Piz Salecina heisst ein Berg unweit der italienisch-schweizerischen Grenze, beim Malojapass, dem Übergang vom Engadin ins tiefe Bergellertal. An seinem Fuss steht ein 300 Jahre altes, ehrwürdiges Bauerngehöft mit dicken Mauern und einem festen Steindach. Seit 1972 heisst diese etwas abseits von Maloja gelegene Liegenschaft «Salecina». 

«Salecina» wurde im Laufe der Jahre zu einem internationalen Treffpunkt von engagierten und politisch aktiven Menschen. Und ist bis heute «ein Haus für uns (Linke)» geblieben, ein Haus für alle jene Menschen, die die Ziele einer sozialeren, gerechteren und ökologischeren Welt weiterverfolgen.

Gründerjahre

«Errichtung eines Erholungsheimes für Wenigbemittelte und Unterstützungsbedürftige» steht in der Gründungsurkunde der Stiftung Salecina. Sie trägt das Datum des 12. Juli 1971 – jenes Jahres also, in dem die Liegenschaft in Orden bei Maloja erworben wurde. Entgegen dem offiziell beurkundeten Stiftungszweck schwebte dem Stifterpaar Theo und Amalie Pinkus allerdings nicht «nur» ein soziales, sondern vor allem auch ein politisches Zentrum in Salecina vor.
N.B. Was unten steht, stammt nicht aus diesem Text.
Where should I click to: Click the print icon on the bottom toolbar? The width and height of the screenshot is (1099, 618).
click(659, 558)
Den Gedanken, in den Bergen eine billige, von Organisationen und Institutionen unabhängige Ferienunterkunft und Tagungsmöglichkeit zu errichten, um sich zu erholen, Erfahrungen auszutauschen, andere, gleichgesinnte Leute zu treffen, diese Idee hatten Theo und Amalie schon lange. Von einem Freund, der anonym bleiben wollte, erhielten sie 1970 die Zusage, dass sie, falls sie ein geeignetes Ferienhaus finden würden, eine Spende von zweihunderttausend Franken erhielten. Diese Spende war an keine Bedingung geknüpft. Er hatte einfach Vertrauen zu ihnen, kannte sie als Linke und «Naturfreunde», und er wusste auch, dass die neue Generation der 1968 politisierten Linken ein eher zwiespältiges Verhältnis zu den Institutionen der traditionellen Arbeiterbewegung hatte.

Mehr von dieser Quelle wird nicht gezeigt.